* **Excerto de origem**

-------

Tuesday, November 18, 2014

Ao sabor da vida

A persistência do olhar ajudava-a a reconfigurar memórias num permanente cruzar de segmentos. Concentravam-se num espaço que chegava a penetrar-lhe a imaginação. No início, a natureza da sua própria esfera não lhe era conhecida, mas de permeio, novas evidências acabariam por revelar ao mundo a sua emancipação pessoal.

Monday, November 17, 2014

O pesadelo

Indicaram-lhe um cruzamento de caminhos e Alice escolheu um ao acaso.
Depois de muito caminhar, encontrou finalmente o coelho que procurava.
- Alto, menina. A Rainha está a chegar. Vai-te embora! Mas, Alice nada parecia perceber.
Viu uns valetes com pernas a pintar as rosas de encarnado, até que subitamente chegou a Rainha que quis jogar criquet com Alice, mas um gato fê-la tombar e foi um verdadeiro sarilho.
Porém, ao levantar-se a Rainha deu por falta dos brincos reais!
- Eu não os tirei! disse Alice assustada.
- O meu carrasco vai-te cortar a cabeça - anunciou a Rainha.
- Levem-na para a cela! - gritou furibunda.
Nesse momento Alice voltou ao mundo real...!
Será que tinha tido um pesadelo?

Lewis Carroll in Alice no País das Maravilhas

Sunday, November 16, 2014

No fio do horizonte

Na tua boca cantou subitamente uma voz
E, ao dizeres o meu nome na rede de um abraço,
o rio que outrora bordava o campo emudeceu
com as suas pedras lisas. Então, foi possível

ouvir o vento soprar nas asas das borboletas
e os lagartos recolherem-se nos veios dos muros
e o sol ferir-se nos espinhos das roseiras.

Sobre a colina quente passou uma nuvem
e uma ave poisou, perplexa, no fio do horizonte -
por um instante, o dia mostrou as suas pálpebras tristes;

e, na brancura cega desse entardecer, a tua mão
escorregou pela inclinação do sol e veio contar
as sombras do um decote.

-------

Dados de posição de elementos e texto
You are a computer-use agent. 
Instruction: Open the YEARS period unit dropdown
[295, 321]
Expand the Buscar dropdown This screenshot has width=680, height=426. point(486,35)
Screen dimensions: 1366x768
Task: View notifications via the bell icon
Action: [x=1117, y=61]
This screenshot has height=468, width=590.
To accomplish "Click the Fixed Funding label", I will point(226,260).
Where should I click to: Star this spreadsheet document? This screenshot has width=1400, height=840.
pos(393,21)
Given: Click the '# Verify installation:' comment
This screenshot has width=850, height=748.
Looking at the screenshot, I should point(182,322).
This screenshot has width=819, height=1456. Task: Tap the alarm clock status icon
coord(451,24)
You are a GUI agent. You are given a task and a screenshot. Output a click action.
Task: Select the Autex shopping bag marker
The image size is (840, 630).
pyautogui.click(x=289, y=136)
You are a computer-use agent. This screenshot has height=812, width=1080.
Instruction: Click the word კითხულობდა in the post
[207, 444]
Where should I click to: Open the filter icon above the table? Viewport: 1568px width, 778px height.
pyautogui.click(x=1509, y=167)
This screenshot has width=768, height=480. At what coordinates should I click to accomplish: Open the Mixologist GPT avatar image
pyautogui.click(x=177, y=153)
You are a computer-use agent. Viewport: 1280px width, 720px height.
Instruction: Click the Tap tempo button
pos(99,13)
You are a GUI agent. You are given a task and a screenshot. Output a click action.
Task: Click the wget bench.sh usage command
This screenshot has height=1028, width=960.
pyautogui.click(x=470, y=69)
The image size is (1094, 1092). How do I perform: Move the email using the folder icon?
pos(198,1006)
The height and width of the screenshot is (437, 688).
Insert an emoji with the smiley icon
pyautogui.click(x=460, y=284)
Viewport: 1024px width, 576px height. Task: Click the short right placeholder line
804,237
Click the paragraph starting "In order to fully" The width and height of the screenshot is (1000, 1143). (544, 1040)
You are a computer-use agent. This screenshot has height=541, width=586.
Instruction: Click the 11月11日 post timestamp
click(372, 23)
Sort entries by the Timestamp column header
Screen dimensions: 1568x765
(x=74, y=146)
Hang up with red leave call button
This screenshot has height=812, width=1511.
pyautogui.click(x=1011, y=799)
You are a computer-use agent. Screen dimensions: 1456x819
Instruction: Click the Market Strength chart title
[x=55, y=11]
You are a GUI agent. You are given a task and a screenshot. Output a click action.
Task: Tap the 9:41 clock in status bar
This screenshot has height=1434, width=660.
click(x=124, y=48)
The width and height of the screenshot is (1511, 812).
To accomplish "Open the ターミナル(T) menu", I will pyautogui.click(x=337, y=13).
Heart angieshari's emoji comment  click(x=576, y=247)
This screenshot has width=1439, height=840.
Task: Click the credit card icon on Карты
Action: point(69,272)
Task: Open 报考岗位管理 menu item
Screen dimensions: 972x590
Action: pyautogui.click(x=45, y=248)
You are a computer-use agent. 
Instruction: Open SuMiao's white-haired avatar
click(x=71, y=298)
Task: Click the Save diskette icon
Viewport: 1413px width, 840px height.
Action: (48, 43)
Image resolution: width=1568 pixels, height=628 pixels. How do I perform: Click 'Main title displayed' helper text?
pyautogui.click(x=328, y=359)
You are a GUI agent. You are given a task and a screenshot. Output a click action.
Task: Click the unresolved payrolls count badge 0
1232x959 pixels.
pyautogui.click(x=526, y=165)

-------

* **Tarefas do exercício**
1 > Responda a estas perguntas sobre o excerto:
(a) Que data aparece antes do título "O pesadelo"?
(b) Que faziam os valetes com pernas que Alice viu?
(c) No poema "No fio do horizonte", onde poisou a ave?
2 > Por favor, substitua "This screenshot has" por "This image has" nas linhas dos registos, começando no início dos registos e terminando na linha que contém "I will point(226,260).", inclusive. Apresente apenas essas linhas e mantenha todo o resto igual.

* **Soluções por tarefa**
1 >
(a) Monday, November 17, 2014
(b) Pintavam as rosas de encarnado.
(c) No fio do horizonte.

2 >
You are a computer-use agent. 
Instruction: Open the YEARS period unit dropdown
[295, 321]
Expand the Buscar dropdown This image has width=680, height=426. point(486,35)
Screen dimensions: 1366x768
Task: View notifications via the bell icon
Action: [x=1117, y=61]
This image has height=468, width=590.
To accomplish "Click the Fixed Funding label", I will point(226,260).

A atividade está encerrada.